4.4.2 Primary source processing (AGIS)
Author(s): Uwe Lammers
The Gaia core solution aims to solve the astrometric parameters for close to 2 billion sources mainly in our Galaxy. This clearly presents an enormous computational challenge as the size of the data set, and the large number of parameters, cannot be processed sequentially. The difficulty is caused by the strong connectivity among the unknowns: each source is effectively observed relative to a large number of other sources simultaneously in the field of view, or in the complementary field of view some away on the sky, linked together by the attitude and calibration models. The complexity of the astrometric solution in terms of the connectivity between the sources provided by the attitude modelling was analysed by Bombrun et al. (2010), who concluded that a direct solution is infeasible, by many orders of magnitude, with today’s computational capabilities.
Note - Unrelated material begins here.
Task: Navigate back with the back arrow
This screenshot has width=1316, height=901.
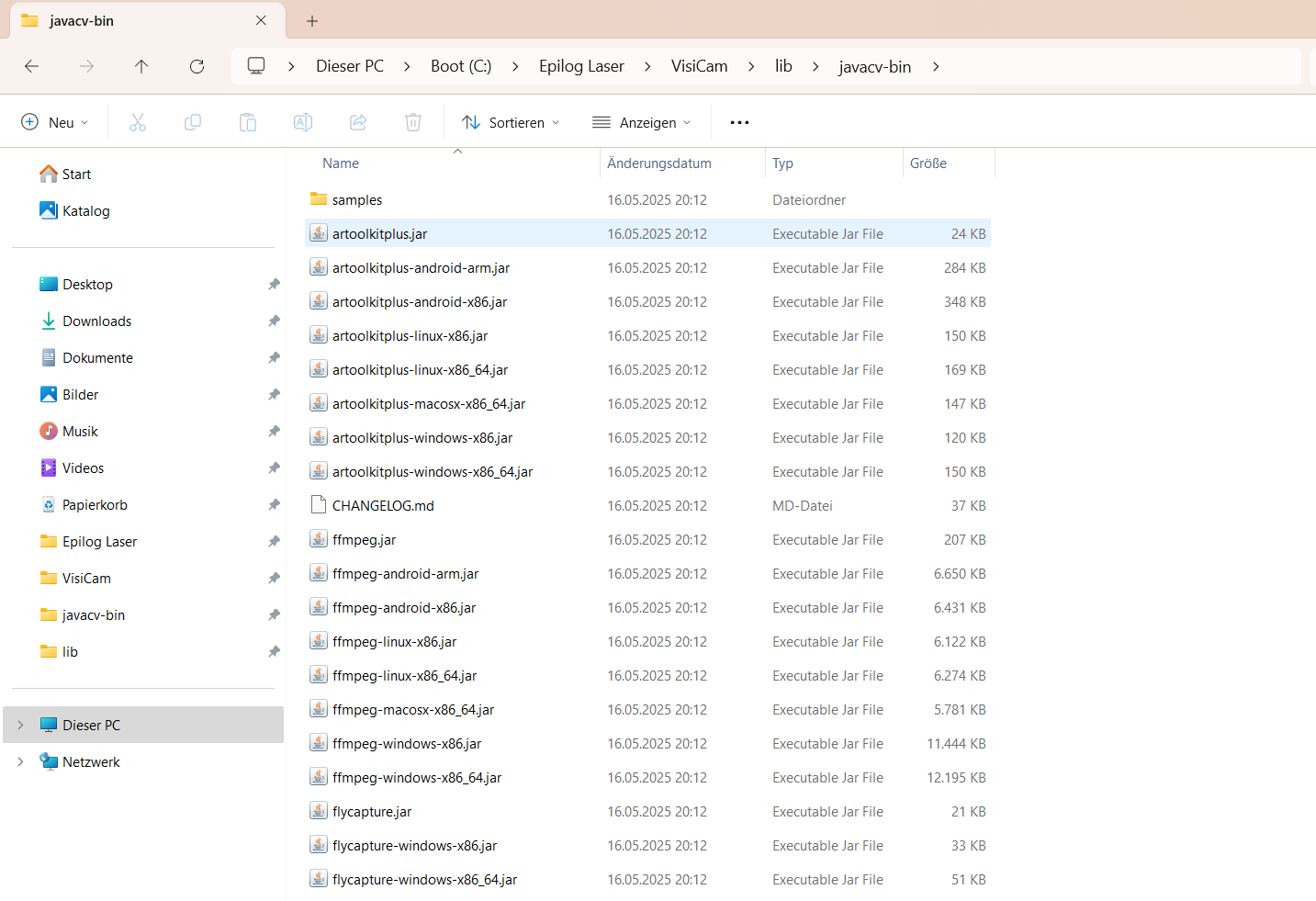Action: pyautogui.click(x=31, y=66)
The study neglected the additional connectivity due to the calibration model, which makes the problem even more unrealistic to attack by a direct method. However, the mathematical system of equations under consideration guarantees that a unique (apart for the six degrees of freedom discussed in the reference frame alignment in Section 4.3.2), coherent and completely independent global solution for the whole sky can be derived.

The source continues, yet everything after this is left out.